REQUIRED WORK:
**a.** In the staff biographies below, whom did Martin Holmes succeed as lead developer on LEMDO in 2020?
**b.** Carry on the staff biographies below past their last line.

TEXT EXCERPT:
□ □ □

Martin Holmes has worked as a developer in the UVicʼs Humanities Computing and Media Centre for over two decades, and has been involved with dozens of Digital Humanities projects. He has served on the TEI Technical Council and as Managing Editor of the Journal of the TEI. He took over from Joey Takeda as lead developer on LEMDO in 2020. He is a collaborator on the SSHRC Partnership Grant led by Janelle Jenstad.

Navarra Houldin

Project manager 2022-present. Textual remediator 2021-present. Navarra Houldin (they/them) completed their BA in History and Spanish at the University of Victoria in 2022. During their degree, they worked as a teaching assistant with the University of Victoriaʼs Department of Hispanic and Italian Studies. Their primary research was on gender and sexuality in early modern Europe and Latin America.

Nicole Vatcher

Technical Documentation Writer, 2020-present. Nicole Vatcher completed her BA (Hons.) in English at the University of Victoria in 2021. Her primary research focus was womenʼs writing in the modernist period.

Patrick Szpak

Patrick Szpak is a Programmer Consultant and Web Designer in the Humanities Computing and Media Centre at the University of Victoria.

□ □ □

DATA EXCERPTS:
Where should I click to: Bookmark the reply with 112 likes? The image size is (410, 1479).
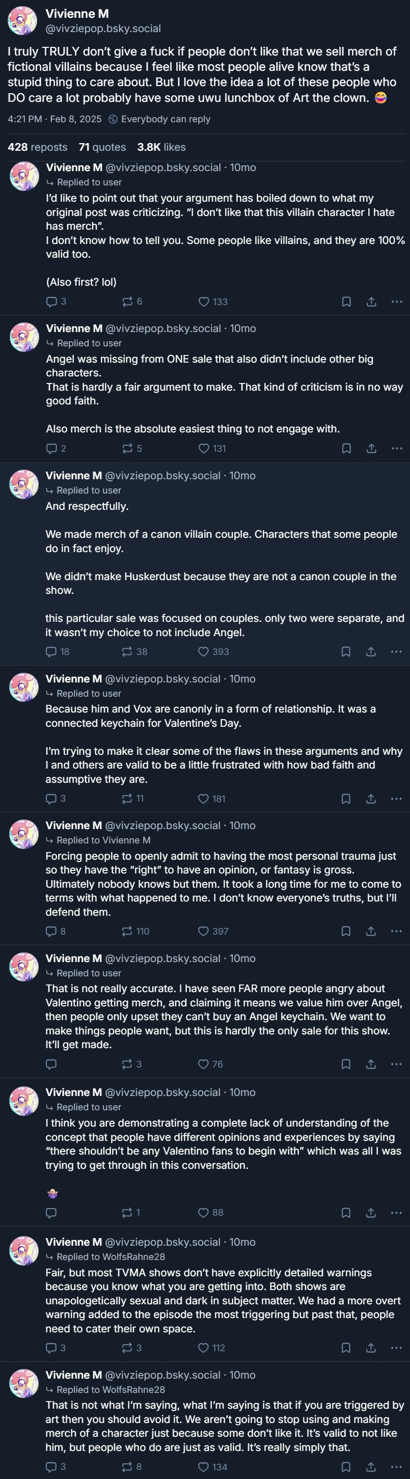[x=346, y=1348]
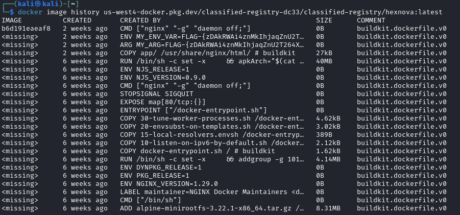
Task: Select the COMMENT column header
Action: pos(371,20)
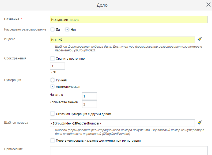Focus the Индекс field with 'Исх. №'

(x=122, y=40)
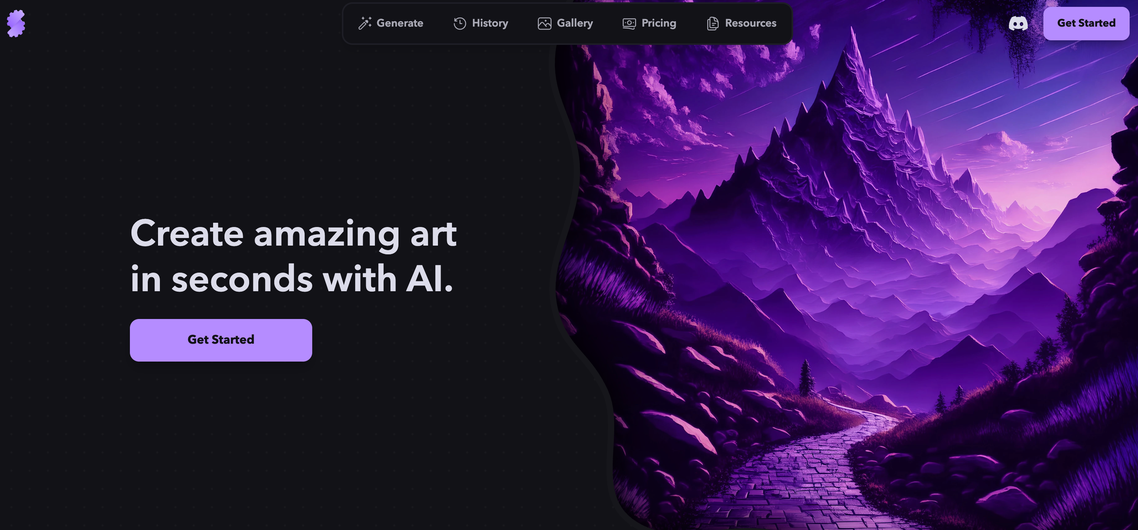Click Get Started below the headline
The width and height of the screenshot is (1138, 530).
[x=221, y=340]
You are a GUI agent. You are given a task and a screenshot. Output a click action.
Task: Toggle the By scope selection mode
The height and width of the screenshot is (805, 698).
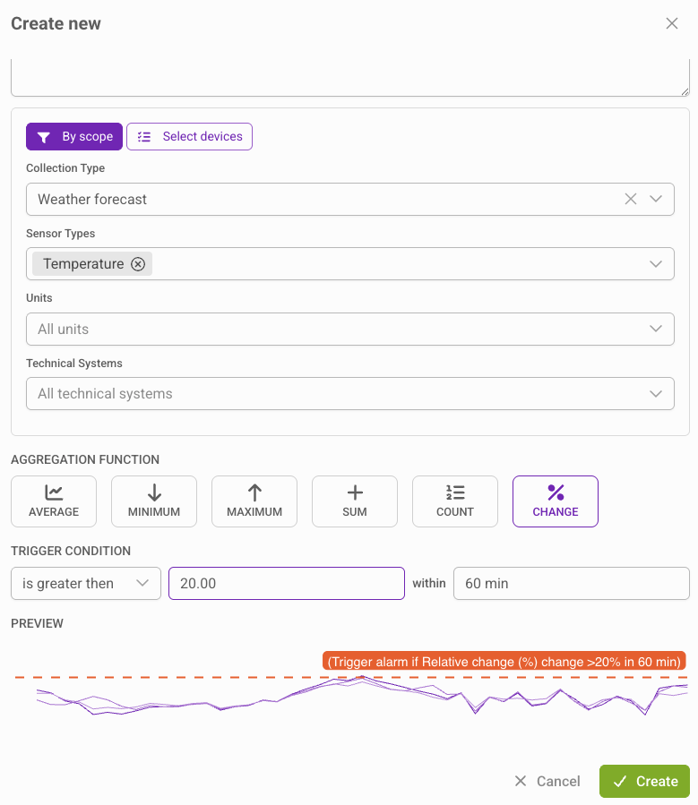point(74,136)
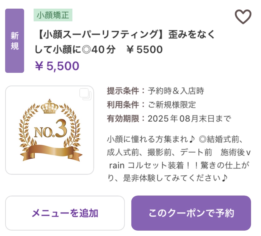Click the 利用条件 label
This screenshot has height=236, width=261.
click(x=123, y=105)
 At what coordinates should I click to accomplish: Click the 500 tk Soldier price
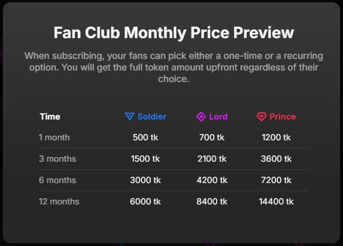[145, 137]
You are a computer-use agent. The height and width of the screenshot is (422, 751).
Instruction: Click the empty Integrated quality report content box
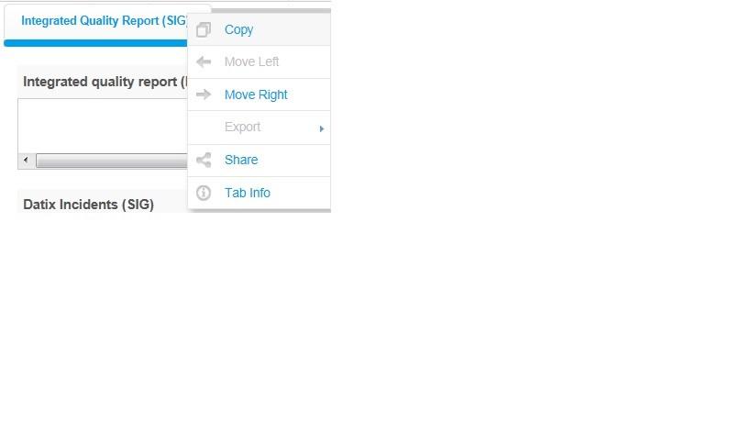pyautogui.click(x=103, y=126)
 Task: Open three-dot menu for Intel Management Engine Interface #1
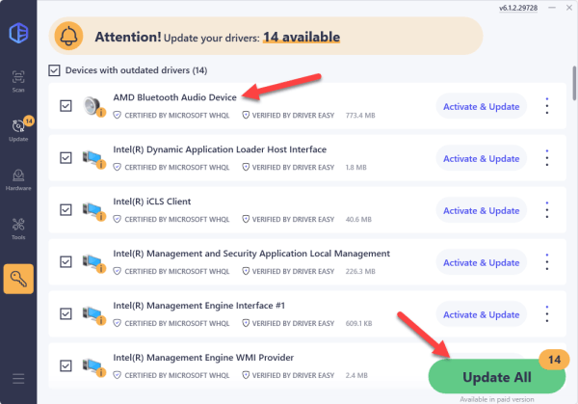pos(548,314)
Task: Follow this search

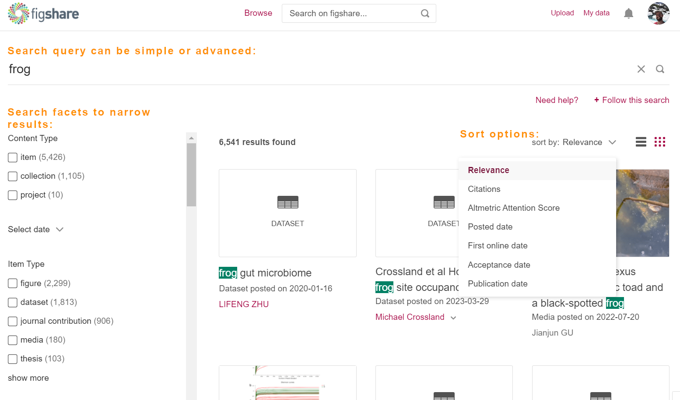Action: [x=631, y=100]
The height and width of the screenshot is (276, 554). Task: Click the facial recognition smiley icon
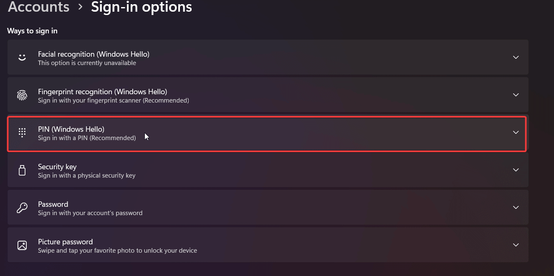[22, 58]
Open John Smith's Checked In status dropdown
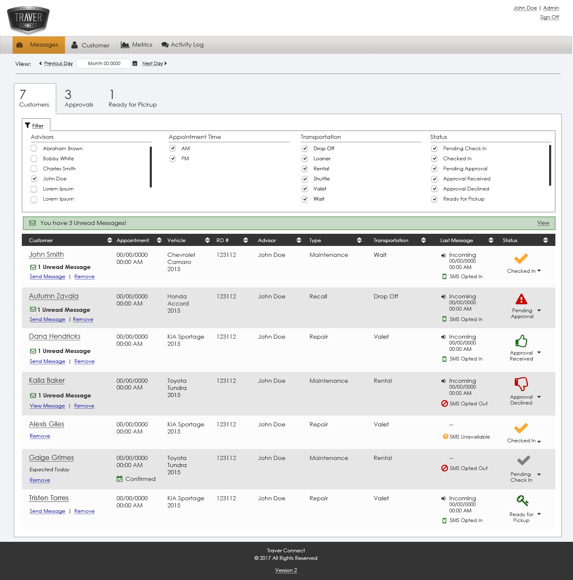The width and height of the screenshot is (573, 580). [539, 271]
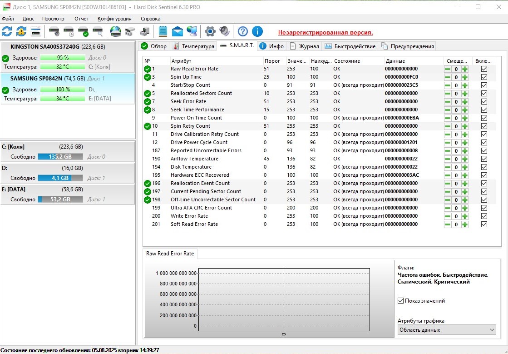Click the envelope email icon in toolbar
Screen dimensions: 508x354
(x=178, y=31)
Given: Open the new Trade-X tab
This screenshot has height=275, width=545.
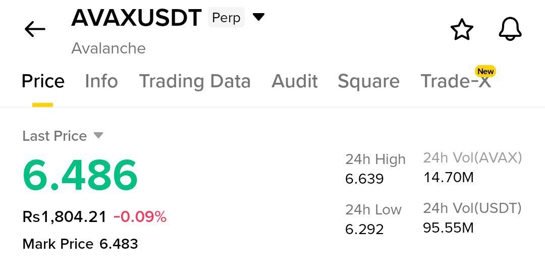Looking at the screenshot, I should (x=456, y=81).
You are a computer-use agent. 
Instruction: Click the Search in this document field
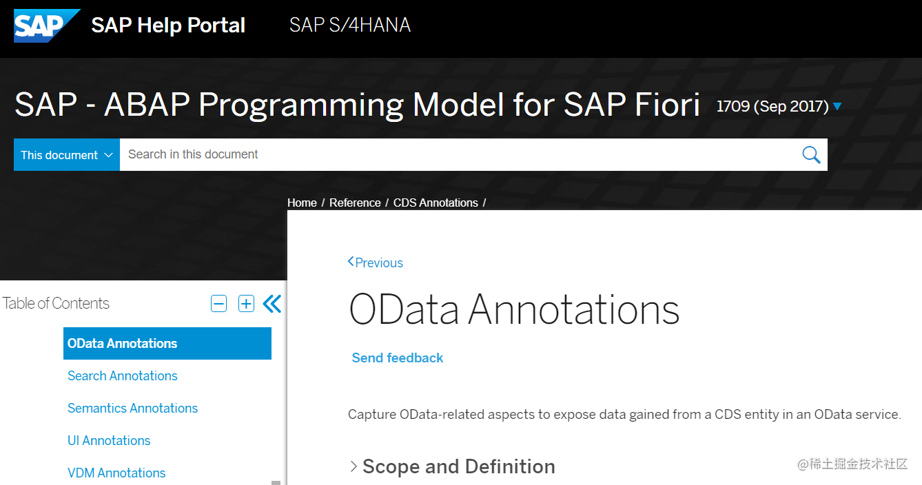coord(413,154)
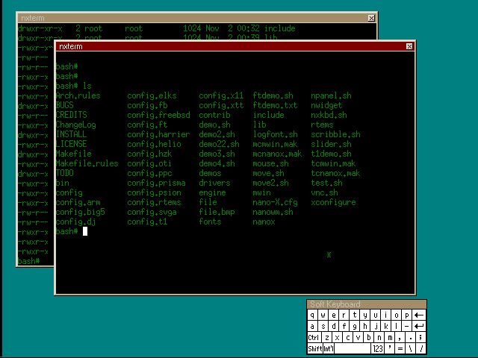This screenshot has width=478, height=358.
Task: Tap the equals sign key
Action: click(x=400, y=348)
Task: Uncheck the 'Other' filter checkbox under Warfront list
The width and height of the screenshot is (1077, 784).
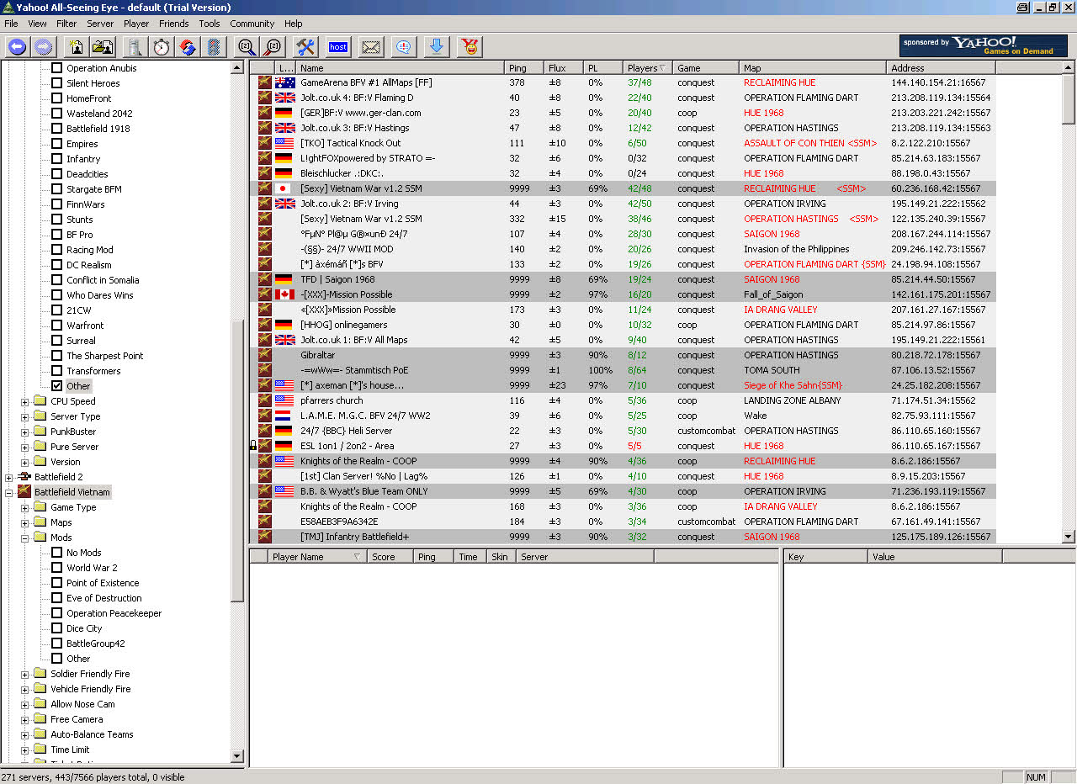Action: (57, 386)
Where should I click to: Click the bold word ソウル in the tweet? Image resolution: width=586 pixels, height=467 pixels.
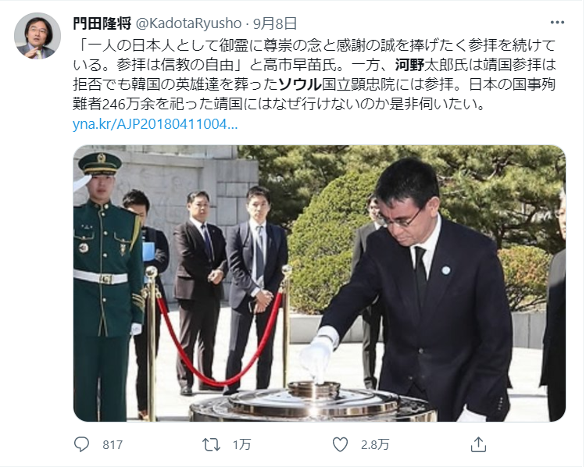(x=300, y=84)
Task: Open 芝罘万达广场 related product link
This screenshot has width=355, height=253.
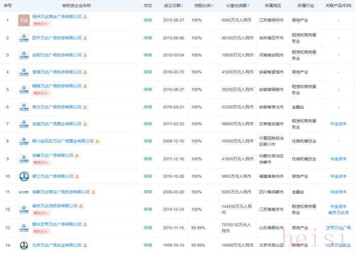Action: pyautogui.click(x=338, y=228)
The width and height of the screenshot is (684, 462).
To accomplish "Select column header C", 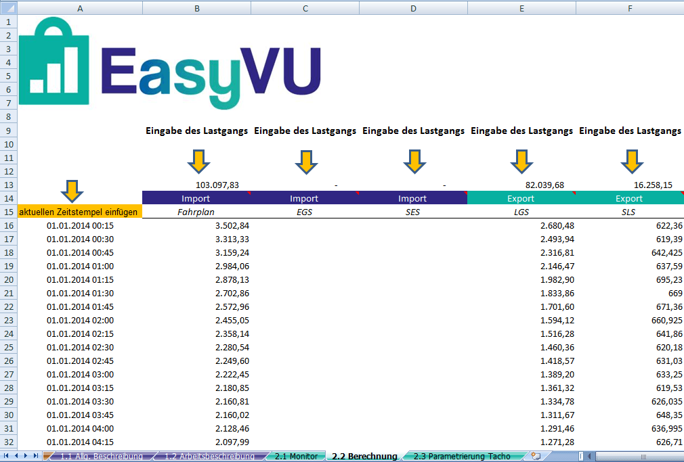I will tap(305, 8).
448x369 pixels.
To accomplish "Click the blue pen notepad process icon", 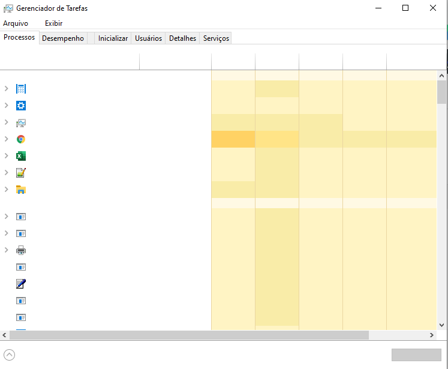I will click(21, 284).
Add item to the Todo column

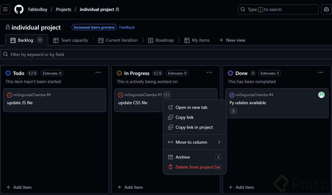tap(19, 187)
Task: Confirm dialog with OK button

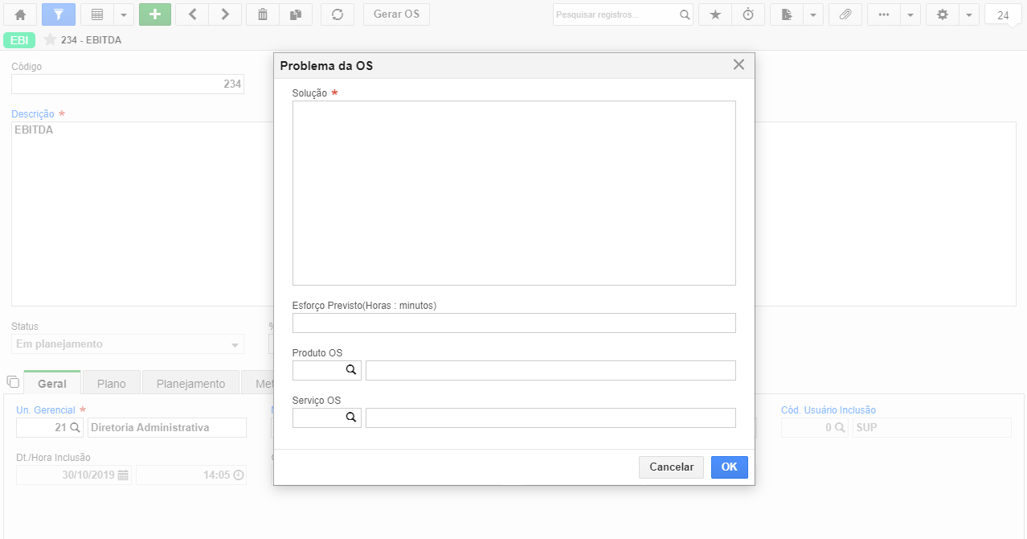Action: [x=729, y=467]
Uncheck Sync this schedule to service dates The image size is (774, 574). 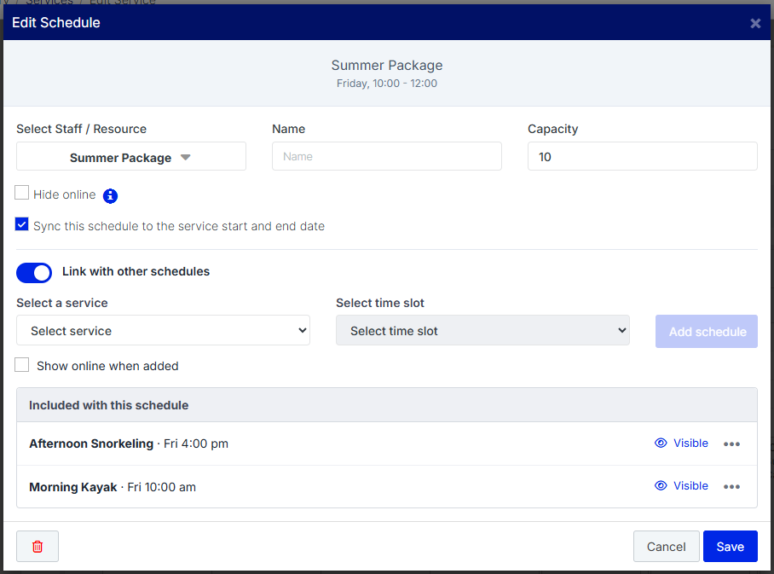(21, 224)
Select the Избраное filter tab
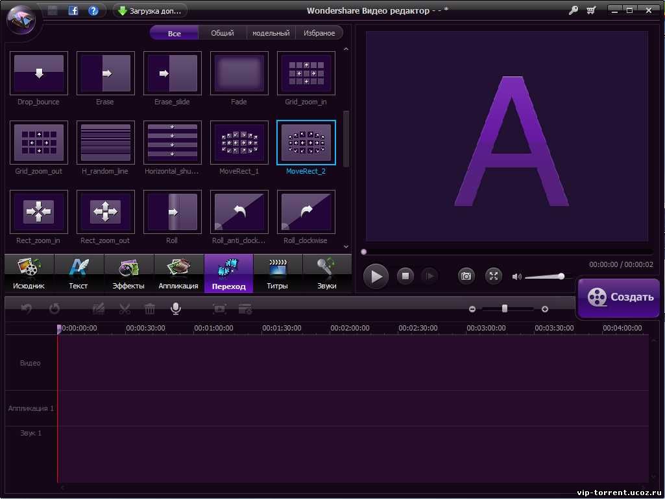This screenshot has height=499, width=665. tap(319, 33)
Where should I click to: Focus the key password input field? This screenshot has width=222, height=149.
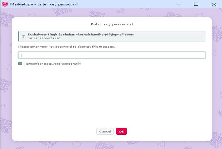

□ □ □

ANSWERS:
**a.** Joey Takeda

**b.**
Sarah Neville

Sarah Neville is an assistant professor in the department of English at the Ohio State University who also holds a courtesy appointment in Theatre. Her published scholarly research explores how authority is constructed by authors and audiences in a variety of genres and technologies, including Renaissance science and medicine, contemporary textual and digital scholarship, and modern performance. She is currently finishing a monograph about printed books of botany in the early Renaissance book trade. Neville was an assistant editor of the New Oxford Shakespeare (2016-17), for which she edited five plays, and is a coordinating editor of the Digital Renaissance Editions, an open-access project publishing online scholarly editions of non-Shakespearean early English drama. Neville’s textual and editorial scholarship is bolstered by her practice-as-research. She is the founder and creative director of Lord Denney’s Players, an academic theatre company housed within the OSU English Department that is designed to explore intersections of texts, criticism, and performance. At OSU she regularly teaches classes in Shakespeare, Renaissance poetry, research methods, and textual studies.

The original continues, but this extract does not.